-- start --
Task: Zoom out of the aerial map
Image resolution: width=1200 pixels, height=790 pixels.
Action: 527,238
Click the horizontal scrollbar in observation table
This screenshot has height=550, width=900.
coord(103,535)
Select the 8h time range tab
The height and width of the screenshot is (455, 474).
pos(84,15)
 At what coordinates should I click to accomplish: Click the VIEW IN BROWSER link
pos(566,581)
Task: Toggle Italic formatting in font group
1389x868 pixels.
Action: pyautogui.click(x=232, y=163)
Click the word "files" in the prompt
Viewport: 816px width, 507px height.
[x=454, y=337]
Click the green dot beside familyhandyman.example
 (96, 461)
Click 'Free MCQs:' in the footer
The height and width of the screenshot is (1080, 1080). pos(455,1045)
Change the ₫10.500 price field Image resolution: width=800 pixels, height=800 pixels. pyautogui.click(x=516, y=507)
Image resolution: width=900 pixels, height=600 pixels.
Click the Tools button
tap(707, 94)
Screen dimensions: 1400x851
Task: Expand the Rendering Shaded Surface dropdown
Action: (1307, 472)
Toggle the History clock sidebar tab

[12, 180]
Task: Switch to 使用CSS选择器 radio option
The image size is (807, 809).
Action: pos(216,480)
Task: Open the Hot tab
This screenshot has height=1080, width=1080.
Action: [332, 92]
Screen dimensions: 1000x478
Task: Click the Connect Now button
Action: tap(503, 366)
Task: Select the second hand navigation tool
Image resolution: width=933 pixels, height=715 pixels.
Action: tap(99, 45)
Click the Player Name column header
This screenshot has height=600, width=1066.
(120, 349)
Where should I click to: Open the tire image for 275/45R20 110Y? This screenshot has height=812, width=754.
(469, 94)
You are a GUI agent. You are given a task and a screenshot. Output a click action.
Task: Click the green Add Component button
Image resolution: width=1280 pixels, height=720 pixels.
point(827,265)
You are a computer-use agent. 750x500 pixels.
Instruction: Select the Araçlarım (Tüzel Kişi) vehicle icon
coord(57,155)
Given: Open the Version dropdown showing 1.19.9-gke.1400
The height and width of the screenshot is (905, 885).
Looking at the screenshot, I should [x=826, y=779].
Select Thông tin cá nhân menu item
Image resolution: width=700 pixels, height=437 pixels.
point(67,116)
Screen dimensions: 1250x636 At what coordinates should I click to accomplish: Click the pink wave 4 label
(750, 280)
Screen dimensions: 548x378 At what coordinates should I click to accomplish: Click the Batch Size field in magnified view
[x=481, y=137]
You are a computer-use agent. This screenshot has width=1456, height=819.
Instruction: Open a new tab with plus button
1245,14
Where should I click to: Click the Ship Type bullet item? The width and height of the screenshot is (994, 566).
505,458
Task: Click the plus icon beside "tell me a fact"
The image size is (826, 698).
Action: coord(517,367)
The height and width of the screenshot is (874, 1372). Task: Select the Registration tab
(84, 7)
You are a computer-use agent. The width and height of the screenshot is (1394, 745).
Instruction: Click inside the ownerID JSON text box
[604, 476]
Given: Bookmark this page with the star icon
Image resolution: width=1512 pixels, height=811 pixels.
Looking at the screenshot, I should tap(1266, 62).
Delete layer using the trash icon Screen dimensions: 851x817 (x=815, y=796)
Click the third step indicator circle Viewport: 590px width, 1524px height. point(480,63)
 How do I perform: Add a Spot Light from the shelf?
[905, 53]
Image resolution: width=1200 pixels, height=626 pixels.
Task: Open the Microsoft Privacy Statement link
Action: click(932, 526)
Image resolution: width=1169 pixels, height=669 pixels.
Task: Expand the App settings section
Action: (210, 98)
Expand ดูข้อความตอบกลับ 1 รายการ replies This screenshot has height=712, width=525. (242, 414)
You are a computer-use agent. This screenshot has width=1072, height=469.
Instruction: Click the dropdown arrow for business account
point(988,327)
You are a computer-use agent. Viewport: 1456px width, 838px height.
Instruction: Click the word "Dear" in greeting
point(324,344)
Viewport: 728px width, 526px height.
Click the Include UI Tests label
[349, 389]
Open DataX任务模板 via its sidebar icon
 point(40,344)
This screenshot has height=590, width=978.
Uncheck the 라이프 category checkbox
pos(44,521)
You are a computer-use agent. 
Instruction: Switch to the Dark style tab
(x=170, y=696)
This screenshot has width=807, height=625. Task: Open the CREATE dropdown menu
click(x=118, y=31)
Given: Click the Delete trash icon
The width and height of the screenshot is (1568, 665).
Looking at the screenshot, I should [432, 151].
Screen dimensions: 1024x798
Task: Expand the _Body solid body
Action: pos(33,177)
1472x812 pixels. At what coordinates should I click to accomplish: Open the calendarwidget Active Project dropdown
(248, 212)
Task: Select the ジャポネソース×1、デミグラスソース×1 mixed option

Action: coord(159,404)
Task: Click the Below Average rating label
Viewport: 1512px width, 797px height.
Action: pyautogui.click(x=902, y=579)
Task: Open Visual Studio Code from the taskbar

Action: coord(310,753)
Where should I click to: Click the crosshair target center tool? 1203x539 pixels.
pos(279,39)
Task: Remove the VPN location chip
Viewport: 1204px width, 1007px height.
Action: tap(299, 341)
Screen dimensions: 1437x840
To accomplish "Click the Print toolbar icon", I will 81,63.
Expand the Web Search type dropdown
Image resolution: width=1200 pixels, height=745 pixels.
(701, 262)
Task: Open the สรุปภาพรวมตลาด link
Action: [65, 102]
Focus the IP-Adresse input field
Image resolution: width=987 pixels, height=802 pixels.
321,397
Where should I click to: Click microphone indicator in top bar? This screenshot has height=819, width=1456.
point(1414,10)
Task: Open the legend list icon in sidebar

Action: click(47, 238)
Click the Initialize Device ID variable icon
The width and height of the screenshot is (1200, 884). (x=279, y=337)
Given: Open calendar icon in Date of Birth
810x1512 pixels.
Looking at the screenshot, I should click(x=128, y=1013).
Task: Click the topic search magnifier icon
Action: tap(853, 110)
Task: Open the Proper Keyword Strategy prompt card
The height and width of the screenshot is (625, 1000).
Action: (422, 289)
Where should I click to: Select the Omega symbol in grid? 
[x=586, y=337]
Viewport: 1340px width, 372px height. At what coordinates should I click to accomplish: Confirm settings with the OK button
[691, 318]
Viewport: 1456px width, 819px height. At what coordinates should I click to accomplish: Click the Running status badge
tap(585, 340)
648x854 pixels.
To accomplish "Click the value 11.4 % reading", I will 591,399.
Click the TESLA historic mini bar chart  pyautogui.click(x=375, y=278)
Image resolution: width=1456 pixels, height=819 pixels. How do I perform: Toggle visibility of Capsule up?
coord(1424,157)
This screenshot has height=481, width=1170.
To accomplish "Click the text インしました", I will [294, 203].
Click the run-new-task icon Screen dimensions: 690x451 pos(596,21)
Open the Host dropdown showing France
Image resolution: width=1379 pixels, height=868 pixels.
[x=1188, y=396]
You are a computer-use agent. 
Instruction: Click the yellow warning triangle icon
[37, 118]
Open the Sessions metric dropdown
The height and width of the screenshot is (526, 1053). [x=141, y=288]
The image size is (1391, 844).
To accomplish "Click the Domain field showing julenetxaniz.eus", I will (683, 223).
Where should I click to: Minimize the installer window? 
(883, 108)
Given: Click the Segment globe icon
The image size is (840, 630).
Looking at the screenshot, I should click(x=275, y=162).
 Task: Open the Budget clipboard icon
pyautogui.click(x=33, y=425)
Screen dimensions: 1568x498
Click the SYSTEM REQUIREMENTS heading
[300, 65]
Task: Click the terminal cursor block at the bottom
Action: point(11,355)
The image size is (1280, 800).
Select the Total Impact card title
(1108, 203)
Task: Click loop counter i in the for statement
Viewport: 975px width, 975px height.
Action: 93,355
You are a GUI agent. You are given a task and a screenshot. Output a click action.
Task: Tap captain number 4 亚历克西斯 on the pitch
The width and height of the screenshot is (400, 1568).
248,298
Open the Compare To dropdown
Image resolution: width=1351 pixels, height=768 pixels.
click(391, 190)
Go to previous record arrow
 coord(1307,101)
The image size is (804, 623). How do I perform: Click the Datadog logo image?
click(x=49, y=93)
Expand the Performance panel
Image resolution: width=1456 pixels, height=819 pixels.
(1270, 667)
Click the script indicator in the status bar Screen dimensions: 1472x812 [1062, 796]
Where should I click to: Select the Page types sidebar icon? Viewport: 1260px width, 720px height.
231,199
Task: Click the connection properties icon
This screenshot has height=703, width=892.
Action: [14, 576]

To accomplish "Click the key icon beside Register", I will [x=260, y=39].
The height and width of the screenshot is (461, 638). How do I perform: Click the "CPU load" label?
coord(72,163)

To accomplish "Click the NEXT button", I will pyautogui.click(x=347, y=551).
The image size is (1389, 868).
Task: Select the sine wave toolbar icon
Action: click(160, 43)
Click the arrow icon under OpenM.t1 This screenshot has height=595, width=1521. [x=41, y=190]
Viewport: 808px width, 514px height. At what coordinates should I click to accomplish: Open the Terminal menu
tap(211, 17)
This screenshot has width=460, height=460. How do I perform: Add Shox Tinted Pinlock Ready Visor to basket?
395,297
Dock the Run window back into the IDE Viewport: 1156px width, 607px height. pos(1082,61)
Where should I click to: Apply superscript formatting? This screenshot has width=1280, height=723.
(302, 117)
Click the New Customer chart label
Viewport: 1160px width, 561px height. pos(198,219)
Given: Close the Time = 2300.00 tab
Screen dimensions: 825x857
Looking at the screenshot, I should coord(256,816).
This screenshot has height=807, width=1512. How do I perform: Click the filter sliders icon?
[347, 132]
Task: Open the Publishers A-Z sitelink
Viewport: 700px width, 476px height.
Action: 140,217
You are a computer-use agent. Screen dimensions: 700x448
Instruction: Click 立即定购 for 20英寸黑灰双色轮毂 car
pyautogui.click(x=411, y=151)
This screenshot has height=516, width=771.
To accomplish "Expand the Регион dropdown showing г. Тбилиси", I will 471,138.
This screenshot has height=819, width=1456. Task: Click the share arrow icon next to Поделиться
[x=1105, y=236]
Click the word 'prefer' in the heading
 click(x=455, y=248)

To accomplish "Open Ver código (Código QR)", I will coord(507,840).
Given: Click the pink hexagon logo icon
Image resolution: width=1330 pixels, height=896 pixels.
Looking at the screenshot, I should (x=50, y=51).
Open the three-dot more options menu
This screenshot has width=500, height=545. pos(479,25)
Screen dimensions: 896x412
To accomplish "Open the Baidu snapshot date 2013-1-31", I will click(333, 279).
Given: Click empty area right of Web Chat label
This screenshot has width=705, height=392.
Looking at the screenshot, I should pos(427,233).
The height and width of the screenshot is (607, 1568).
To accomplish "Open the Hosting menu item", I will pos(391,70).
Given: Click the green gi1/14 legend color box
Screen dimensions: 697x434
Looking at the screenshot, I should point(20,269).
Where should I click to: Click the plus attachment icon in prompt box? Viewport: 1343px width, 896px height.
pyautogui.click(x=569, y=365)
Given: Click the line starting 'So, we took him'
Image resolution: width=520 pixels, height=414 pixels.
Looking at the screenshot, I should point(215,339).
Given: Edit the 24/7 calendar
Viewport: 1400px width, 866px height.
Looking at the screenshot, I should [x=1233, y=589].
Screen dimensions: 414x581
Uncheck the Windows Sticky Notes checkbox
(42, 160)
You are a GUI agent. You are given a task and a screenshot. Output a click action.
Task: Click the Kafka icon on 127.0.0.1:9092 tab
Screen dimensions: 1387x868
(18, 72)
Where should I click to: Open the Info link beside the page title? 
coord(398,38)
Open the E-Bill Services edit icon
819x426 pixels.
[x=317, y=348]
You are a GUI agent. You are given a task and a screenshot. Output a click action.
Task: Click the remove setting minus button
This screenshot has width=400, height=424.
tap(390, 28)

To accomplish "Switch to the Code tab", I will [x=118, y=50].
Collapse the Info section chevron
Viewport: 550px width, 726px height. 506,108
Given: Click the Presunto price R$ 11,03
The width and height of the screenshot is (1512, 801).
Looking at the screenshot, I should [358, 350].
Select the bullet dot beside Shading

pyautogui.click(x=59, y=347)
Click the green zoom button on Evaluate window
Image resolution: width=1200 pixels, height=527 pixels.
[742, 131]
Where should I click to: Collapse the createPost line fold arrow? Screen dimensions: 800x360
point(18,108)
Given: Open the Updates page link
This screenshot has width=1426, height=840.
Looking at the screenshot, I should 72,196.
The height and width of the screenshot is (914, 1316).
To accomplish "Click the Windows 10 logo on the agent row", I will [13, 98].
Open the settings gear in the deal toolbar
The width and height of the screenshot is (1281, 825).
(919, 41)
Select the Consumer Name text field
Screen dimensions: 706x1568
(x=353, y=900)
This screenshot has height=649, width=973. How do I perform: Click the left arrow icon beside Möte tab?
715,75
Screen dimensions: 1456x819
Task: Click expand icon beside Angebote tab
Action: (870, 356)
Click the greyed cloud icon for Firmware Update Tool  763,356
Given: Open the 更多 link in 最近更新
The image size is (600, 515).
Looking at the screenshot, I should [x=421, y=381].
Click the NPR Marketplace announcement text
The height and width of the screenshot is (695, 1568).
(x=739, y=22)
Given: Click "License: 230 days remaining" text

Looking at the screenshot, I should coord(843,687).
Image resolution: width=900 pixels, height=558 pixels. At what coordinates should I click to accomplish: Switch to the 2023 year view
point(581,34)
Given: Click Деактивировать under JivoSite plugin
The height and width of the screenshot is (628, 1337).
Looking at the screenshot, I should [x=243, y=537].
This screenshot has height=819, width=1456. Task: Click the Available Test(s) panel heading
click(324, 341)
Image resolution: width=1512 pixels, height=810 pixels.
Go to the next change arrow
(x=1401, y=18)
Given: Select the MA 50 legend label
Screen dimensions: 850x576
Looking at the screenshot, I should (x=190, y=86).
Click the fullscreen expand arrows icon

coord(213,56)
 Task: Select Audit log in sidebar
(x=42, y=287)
-- end --
WORK INSTRUCTIONS:
Put the lines of the listing from the one containing "I will coord(507,840)." through the one containing "I will pos(391,70)." into a JSON list of strings, one string per line, with blank lines omitted.

EXERCISE RESULT:
[
  "To accomplish \"Open Ver código (Código QR)\", I will coord(507,840).",
  "Given: Click the pink hexagon logo icon",
  "Image resolution: width=1330 pixels, height=896 pixels.",
  "Looking at the screenshot, I should (x=50, y=51).",
  "Open the three-dot more options menu",
  "This screenshot has width=500, height=545. pos(479,25)",
  "Screen dimensions: 896x412",
  "To accomplish \"Open the Baidu snapshot date 2013-1-31\", I will click(333, 279).",
  "Given: Click empty area right of Web Chat label",
  "This screenshot has width=705, height=392.",
  "Looking at the screenshot, I should pos(427,233).",
  "The height and width of the screenshot is (607, 1568).",
  "To accomplish \"Open the Hosting menu item\", I will pos(391,70)."
]